Joanna Newsom – Teatro Lara (Madrid)

Quienes me suelan leer de forma habitual sabrán que es tan difícil que escriba una crónica especialmente negativa de un concierto (simplemente voy solo a los que me gustan), como que, salvo que hablemos de Pixies, pierda mi eterna compostura alabando de forma exacerbada una actuación en concreto. Así que, contra todo pronóstico, hoy vamos a perder un poco las formas, para reconocer sin ambages que el jueves pasado asistimos a uno de los conciertos más memorables que hemos visto en los últimos años.

Joanna Newsom llegaba el pasado día 20 al Teatro Lara después de recorrer media Península Ibérica y antes de viajar a Budapest para presentar Have One On Me, una propuesta no apta para todos los públicos, ya que es disco nada más y nada menos que tripe, con una gran mayoría de canciones que superan los seis minutos y algunas que llegan a los once. 

Sobre el escenario, Joanna apareció resaltando su figura y su apariencia naif, con un exiguo y llamativo vestido de terciopelo fucsia. Regalando por doquier su encantadora sonrisa y muy locuaz, tras la primera canción presentó a sus acompañantes, Ryan Francesconi (guitarra, mandolina…), Neal Morgan (batería y telonero), dos violinistas femeninas y un arrubiado trombón. Todos ellos magníficos músicos que potencian y complementan el trabajo de la californiana, pero que en ningún caso llegan a eclipsar el incomparable virtuosismo que demuestra en cada tema con el arpa o el piano, y sobre todo con una espectacular voz que modula a fuerza de muecas imposibles.
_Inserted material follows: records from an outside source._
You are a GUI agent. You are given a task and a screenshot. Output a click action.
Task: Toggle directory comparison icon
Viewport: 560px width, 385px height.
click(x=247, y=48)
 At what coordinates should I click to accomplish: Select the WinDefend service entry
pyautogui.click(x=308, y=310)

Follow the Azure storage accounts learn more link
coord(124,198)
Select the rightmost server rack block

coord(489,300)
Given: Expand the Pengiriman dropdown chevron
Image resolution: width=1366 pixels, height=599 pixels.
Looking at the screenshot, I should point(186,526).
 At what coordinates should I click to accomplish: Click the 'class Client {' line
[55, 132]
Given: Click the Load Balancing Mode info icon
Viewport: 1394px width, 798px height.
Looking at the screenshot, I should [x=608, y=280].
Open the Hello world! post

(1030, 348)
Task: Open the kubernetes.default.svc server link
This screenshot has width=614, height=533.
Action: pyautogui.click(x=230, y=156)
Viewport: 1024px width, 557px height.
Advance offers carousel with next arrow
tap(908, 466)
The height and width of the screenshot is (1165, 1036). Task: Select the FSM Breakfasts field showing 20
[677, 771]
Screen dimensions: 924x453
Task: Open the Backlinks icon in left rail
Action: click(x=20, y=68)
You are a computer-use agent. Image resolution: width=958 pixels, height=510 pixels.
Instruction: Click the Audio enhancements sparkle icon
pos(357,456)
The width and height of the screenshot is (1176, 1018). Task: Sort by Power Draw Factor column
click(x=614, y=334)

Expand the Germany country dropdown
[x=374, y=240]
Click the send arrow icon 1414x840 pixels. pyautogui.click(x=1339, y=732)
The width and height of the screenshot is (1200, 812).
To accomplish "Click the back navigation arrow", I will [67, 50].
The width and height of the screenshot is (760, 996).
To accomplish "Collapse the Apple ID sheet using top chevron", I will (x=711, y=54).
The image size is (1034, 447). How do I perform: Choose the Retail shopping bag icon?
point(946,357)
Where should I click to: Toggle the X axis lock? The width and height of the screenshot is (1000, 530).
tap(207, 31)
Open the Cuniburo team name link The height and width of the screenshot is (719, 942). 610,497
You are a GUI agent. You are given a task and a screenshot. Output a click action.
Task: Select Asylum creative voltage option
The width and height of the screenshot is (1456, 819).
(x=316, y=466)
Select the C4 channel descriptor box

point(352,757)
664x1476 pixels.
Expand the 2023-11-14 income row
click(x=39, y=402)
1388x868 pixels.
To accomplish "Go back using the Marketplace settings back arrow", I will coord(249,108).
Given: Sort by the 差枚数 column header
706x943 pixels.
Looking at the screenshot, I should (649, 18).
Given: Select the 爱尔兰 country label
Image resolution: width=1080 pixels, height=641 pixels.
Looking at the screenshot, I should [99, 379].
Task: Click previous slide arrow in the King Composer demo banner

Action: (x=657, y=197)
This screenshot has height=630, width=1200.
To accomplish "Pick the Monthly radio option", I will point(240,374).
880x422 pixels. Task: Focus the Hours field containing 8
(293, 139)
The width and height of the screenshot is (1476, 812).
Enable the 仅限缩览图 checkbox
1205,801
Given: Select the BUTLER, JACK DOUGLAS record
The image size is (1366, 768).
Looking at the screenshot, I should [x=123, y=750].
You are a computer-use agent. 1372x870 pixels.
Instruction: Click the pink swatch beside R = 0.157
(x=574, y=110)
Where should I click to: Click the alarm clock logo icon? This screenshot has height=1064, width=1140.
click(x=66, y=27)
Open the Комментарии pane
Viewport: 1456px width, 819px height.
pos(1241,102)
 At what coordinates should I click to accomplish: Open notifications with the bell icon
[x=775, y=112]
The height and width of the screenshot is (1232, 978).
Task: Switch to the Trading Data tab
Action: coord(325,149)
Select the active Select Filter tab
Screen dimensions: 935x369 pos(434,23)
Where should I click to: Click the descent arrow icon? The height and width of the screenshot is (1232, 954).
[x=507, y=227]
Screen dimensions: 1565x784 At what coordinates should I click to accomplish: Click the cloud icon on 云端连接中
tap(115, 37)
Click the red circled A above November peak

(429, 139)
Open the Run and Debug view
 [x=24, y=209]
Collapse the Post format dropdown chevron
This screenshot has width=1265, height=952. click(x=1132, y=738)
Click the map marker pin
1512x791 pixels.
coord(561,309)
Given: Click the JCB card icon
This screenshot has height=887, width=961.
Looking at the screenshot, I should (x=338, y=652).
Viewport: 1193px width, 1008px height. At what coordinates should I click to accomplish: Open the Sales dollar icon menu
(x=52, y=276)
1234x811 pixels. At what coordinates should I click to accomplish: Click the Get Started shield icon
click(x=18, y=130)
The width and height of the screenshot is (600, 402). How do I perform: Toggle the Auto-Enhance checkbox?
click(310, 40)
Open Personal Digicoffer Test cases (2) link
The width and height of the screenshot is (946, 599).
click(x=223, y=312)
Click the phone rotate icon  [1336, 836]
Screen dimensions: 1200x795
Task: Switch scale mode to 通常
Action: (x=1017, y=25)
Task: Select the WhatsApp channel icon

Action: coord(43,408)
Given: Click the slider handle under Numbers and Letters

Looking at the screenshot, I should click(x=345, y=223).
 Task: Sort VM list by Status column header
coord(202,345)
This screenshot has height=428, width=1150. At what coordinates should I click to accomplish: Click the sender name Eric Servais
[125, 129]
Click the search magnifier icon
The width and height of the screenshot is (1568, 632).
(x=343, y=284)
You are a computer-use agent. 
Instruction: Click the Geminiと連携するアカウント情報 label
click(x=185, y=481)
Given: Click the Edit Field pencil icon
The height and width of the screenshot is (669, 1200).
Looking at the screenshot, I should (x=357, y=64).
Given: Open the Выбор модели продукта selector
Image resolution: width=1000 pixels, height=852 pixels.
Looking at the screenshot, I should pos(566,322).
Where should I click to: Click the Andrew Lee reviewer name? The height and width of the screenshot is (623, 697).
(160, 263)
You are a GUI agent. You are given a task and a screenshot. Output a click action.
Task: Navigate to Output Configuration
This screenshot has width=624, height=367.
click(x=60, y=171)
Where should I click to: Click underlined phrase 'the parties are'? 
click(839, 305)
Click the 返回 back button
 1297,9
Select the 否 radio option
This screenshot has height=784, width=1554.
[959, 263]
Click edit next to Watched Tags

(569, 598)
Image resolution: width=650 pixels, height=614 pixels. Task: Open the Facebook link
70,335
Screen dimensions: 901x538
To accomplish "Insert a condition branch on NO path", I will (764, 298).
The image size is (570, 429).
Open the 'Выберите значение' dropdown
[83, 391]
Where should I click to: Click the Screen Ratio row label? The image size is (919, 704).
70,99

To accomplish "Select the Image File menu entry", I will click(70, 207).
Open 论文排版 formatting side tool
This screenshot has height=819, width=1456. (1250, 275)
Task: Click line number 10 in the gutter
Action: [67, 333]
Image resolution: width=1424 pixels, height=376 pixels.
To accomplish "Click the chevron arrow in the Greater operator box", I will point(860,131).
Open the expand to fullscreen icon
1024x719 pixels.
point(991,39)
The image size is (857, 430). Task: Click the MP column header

En cuanto al repertorio, Joanna recorrió lo más destacado de su último disco (“Soft As Chalk”, “You And Me, Bess”), sin olvidar muchos buenos momentos de sus trabajos anteriores (“Inflammatory Writ”o “Monkey & Bear”). Olvidando algún pasaje instrumental demasiado extenso, y destacando sobre todo los momentos en los que toda la banda tocaba al unísono para crear un espectáculo instrumental único (“Good Intentions Paving Company”), el resultado global fue magnífico. “Clam, Crab, Cockle, Cowrie” como cierre del concierto y “Baby Birch” en el bis, sirvieron como despedida de un concierto del que fue imposible salir sin una sonrisa de oreja a oreja.